TASK DETAILS:
Scan the listing below for "computer", then report every line that has it.

>>>

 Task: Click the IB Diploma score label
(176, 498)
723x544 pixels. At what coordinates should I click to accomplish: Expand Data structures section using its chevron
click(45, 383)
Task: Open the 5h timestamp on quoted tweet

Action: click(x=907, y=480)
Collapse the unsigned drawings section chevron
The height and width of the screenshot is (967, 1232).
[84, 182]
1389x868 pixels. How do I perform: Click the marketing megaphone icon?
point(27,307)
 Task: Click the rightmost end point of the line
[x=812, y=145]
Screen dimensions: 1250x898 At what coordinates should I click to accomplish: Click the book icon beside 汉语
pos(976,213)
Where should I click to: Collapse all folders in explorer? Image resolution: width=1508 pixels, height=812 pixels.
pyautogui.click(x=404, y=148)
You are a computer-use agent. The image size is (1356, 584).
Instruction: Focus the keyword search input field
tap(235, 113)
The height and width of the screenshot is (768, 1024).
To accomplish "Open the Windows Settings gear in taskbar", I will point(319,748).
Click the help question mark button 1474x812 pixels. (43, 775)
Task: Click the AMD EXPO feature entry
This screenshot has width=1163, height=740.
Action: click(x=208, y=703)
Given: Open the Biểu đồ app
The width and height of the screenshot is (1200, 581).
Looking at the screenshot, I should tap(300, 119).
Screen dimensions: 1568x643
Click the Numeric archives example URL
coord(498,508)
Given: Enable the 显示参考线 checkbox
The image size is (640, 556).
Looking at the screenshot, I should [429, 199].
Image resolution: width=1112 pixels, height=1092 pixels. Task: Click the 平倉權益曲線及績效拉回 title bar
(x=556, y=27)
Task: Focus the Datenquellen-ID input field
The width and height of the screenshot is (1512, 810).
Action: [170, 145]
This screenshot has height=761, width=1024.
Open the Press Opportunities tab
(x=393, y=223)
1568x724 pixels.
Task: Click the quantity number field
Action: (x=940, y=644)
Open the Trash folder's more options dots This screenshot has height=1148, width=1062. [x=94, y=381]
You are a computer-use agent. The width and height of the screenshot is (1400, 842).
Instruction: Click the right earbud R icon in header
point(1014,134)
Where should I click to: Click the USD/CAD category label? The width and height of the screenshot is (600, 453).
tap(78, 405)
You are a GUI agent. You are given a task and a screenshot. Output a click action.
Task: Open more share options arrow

<<<

OUTPUT BELOW:
You are a computer-use agent. The image size is (1356, 584).
You are a computer-use agent. The width and height of the screenshot is (1400, 842).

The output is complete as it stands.